__Written instruction__. Please copy out the stretch of lines from the one containing "Task: Open 更多功能 grid icon" through the one containing "tap(387, 285)", reproducing them word for word.

□ □ □ □ □

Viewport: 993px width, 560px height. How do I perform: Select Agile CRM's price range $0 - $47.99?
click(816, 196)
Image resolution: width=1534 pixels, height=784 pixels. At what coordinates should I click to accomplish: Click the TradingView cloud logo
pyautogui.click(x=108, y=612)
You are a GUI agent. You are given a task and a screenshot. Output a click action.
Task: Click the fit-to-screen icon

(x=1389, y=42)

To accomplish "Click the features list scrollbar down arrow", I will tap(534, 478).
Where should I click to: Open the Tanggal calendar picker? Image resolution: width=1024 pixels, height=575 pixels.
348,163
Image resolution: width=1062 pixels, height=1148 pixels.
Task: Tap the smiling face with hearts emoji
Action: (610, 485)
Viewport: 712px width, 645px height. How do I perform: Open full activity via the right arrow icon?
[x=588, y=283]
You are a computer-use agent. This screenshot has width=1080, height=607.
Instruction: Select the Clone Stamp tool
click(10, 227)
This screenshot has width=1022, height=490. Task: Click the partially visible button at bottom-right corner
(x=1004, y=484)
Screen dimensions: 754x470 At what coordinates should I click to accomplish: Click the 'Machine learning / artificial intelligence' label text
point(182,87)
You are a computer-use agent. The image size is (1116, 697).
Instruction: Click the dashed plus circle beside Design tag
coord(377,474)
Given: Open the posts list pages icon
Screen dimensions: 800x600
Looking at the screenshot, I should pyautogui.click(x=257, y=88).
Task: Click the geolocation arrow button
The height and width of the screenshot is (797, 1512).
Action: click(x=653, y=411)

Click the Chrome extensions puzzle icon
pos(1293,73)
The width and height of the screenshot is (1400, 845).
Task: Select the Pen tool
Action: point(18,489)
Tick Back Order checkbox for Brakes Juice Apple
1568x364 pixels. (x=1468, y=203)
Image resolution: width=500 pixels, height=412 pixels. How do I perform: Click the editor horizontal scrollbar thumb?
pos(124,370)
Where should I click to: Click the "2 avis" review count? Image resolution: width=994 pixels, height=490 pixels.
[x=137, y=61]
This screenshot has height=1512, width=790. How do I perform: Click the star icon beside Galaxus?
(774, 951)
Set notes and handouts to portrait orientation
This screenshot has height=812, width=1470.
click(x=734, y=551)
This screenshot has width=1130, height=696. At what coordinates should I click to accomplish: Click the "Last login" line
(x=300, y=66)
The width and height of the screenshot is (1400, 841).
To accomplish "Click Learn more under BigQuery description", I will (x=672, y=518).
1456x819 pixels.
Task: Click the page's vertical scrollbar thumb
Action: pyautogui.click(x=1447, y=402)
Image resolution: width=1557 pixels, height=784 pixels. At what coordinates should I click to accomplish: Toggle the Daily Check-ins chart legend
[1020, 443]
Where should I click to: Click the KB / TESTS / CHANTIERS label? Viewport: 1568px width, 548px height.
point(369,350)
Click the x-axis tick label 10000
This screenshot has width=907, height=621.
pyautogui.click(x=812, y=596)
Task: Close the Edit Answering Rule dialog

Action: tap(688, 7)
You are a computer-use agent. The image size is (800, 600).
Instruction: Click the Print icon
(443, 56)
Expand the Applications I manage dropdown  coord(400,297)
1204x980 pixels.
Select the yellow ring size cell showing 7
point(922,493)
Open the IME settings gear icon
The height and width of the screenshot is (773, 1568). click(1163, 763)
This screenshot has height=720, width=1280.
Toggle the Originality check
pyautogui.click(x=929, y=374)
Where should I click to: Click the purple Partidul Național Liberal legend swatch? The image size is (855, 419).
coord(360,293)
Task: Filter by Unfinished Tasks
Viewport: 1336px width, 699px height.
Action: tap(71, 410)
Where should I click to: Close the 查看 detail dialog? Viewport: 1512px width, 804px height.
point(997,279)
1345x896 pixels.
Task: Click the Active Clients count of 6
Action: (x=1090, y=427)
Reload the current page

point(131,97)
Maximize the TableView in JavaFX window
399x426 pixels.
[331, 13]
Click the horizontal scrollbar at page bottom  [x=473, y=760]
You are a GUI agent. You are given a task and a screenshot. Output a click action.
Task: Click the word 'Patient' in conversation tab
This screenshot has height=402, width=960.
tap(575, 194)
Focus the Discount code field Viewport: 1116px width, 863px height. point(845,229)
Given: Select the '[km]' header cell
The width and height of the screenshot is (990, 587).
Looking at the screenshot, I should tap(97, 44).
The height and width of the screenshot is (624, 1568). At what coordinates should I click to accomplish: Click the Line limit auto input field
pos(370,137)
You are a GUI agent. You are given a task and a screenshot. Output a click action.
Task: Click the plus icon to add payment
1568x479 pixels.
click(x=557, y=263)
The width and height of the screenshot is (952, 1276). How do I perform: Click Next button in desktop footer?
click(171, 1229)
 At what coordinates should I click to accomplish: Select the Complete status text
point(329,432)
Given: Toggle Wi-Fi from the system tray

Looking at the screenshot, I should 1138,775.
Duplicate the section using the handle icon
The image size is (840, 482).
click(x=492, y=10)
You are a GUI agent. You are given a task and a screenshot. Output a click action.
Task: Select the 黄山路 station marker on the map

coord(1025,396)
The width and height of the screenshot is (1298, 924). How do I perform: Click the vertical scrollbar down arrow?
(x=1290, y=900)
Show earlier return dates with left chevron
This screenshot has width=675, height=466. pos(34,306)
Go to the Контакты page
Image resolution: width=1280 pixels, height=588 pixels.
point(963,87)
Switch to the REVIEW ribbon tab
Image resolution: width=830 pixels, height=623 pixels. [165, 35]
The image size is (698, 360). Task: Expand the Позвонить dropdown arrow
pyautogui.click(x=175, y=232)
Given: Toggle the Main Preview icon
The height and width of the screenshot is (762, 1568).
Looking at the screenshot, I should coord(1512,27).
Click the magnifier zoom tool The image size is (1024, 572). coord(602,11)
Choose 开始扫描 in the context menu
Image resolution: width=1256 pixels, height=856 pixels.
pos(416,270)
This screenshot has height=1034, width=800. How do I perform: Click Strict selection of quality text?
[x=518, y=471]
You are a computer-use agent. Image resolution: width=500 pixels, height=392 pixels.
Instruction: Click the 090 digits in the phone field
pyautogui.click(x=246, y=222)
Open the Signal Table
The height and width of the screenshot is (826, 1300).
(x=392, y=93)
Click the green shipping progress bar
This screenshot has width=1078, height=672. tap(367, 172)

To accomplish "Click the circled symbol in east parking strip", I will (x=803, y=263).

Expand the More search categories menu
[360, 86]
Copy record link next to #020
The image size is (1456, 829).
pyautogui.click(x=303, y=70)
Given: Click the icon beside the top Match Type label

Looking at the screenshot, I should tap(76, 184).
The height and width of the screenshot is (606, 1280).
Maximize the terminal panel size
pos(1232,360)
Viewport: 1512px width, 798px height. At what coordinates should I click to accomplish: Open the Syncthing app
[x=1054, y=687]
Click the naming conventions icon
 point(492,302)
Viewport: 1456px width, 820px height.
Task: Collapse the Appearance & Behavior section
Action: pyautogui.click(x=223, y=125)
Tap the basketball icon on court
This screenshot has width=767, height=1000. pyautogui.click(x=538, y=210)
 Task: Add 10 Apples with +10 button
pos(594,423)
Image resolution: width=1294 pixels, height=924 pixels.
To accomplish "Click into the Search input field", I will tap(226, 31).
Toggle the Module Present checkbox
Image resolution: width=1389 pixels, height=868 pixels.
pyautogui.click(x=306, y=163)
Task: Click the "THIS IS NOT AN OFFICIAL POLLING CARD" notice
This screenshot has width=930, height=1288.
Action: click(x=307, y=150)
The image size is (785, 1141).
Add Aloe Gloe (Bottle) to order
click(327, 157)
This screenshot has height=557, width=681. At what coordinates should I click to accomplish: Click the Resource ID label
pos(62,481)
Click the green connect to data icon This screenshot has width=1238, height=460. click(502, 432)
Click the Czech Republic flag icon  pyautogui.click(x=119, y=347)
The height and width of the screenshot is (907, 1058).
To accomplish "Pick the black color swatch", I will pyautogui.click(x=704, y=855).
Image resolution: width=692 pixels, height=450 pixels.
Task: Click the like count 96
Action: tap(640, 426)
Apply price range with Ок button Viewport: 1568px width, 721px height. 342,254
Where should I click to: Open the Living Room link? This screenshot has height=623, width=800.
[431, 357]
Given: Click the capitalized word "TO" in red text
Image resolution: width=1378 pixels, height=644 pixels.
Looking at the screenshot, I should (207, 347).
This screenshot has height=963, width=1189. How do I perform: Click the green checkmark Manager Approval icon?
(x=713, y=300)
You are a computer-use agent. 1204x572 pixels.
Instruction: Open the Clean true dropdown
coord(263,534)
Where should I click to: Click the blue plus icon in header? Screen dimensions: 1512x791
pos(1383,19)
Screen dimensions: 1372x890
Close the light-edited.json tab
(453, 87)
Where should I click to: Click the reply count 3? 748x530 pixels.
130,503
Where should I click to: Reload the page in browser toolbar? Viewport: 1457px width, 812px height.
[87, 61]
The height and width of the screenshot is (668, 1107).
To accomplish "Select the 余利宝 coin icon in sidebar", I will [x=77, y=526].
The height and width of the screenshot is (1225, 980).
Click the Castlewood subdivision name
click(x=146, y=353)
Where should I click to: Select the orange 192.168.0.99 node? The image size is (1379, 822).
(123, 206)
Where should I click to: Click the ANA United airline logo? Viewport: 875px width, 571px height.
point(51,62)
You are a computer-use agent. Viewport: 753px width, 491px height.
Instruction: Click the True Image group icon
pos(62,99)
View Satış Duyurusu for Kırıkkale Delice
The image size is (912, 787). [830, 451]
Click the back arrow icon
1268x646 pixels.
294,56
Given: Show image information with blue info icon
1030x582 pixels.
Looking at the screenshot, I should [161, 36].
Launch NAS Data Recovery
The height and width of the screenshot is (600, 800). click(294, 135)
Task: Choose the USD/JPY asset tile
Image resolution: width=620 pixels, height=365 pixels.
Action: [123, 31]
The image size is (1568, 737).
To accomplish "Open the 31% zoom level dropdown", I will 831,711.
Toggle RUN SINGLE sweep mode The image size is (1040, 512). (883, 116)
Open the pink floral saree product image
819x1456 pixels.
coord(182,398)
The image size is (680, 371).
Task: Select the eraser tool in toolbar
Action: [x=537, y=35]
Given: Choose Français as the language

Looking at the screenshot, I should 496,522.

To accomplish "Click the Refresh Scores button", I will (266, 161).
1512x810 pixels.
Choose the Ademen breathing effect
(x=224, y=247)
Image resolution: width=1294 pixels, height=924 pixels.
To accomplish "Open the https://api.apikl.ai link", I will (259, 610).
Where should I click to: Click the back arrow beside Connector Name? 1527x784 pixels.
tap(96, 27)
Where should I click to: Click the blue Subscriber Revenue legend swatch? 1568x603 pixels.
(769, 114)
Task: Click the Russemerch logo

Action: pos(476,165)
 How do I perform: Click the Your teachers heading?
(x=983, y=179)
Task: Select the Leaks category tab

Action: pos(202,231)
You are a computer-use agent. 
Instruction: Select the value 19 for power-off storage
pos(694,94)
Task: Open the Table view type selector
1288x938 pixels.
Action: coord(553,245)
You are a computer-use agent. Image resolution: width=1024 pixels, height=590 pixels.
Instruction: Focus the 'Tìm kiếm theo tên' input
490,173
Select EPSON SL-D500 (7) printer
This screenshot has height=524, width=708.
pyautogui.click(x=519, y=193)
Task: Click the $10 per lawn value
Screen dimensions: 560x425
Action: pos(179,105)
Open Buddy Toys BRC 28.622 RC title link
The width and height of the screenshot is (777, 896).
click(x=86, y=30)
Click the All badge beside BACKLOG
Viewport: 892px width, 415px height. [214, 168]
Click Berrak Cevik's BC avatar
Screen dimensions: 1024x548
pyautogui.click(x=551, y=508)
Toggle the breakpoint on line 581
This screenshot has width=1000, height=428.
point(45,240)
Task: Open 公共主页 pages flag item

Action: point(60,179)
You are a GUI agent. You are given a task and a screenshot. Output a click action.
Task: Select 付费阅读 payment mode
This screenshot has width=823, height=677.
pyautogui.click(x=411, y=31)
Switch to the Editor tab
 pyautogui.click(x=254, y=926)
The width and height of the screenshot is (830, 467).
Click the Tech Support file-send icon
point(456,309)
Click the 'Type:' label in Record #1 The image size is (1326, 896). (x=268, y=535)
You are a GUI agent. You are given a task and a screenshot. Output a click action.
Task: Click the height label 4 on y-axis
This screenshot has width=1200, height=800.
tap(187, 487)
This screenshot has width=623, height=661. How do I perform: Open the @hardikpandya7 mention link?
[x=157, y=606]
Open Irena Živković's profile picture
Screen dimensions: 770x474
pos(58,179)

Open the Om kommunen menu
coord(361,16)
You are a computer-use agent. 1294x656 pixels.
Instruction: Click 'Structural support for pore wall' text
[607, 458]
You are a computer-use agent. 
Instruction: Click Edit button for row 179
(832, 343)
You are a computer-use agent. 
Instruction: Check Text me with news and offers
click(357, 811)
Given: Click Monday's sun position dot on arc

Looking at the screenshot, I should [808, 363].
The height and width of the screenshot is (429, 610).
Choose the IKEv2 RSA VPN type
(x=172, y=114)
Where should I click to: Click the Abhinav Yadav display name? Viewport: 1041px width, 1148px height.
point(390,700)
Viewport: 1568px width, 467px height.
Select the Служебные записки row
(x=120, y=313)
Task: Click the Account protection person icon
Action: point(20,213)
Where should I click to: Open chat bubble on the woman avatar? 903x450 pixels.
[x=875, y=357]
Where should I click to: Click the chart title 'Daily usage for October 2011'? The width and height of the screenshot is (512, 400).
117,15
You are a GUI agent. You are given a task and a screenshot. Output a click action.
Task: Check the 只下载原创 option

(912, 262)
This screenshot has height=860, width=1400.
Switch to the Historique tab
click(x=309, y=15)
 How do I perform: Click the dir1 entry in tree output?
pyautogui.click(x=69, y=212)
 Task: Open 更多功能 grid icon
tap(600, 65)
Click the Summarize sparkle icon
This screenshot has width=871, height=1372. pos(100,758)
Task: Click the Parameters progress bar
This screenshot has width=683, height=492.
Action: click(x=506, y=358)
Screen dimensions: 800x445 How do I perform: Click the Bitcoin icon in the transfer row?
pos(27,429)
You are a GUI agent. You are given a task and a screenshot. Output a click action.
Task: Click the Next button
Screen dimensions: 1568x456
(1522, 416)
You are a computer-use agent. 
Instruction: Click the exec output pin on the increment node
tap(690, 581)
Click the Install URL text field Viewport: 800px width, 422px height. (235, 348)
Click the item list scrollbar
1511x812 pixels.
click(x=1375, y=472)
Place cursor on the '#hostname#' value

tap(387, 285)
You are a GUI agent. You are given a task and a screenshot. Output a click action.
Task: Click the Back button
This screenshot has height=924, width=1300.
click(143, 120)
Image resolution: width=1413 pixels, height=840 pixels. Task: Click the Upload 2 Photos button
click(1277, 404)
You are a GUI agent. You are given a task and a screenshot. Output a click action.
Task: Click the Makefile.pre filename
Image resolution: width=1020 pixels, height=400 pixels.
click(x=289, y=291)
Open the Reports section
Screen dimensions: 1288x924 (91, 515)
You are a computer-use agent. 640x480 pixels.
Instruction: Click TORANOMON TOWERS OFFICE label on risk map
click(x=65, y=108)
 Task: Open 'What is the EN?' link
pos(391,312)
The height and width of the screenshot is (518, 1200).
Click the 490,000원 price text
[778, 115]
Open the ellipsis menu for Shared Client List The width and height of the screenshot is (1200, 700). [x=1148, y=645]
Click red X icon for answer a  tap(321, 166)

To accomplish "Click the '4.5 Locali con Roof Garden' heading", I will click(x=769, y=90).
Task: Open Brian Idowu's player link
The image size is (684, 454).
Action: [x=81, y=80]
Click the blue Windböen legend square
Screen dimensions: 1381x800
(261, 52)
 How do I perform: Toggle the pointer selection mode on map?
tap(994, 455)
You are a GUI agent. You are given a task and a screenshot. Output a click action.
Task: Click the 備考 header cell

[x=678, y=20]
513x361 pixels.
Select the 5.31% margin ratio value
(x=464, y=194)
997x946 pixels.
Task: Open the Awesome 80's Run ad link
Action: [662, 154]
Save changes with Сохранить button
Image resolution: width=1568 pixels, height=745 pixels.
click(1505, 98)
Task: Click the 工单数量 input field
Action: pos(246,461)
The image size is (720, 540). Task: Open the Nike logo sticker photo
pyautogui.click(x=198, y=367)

□ □ □ □ □

__Correct output__.
 Task: Open 更多功能 grid icon
tap(600, 65)
Click the Summarize sparkle icon
This screenshot has width=871, height=1372. pos(100,758)
Task: Click the Parameters progress bar
This screenshot has width=683, height=492.
Action: click(x=506, y=358)
Screen dimensions: 800x445 How do I perform: Click the Bitcoin icon in the transfer row?
pos(27,429)
You are a GUI agent. You are given a task and a screenshot. Output a click action.
Task: Click the Next button
Screen dimensions: 1568x456
(1522, 416)
You are a computer-use agent. 
Instruction: Click the exec output pin on the increment node
tap(690, 581)
Click the Install URL text field Viewport: 800px width, 422px height. (235, 348)
Click the item list scrollbar
1511x812 pixels.
click(x=1375, y=472)
Place cursor on the '#hostname#' value

tap(387, 285)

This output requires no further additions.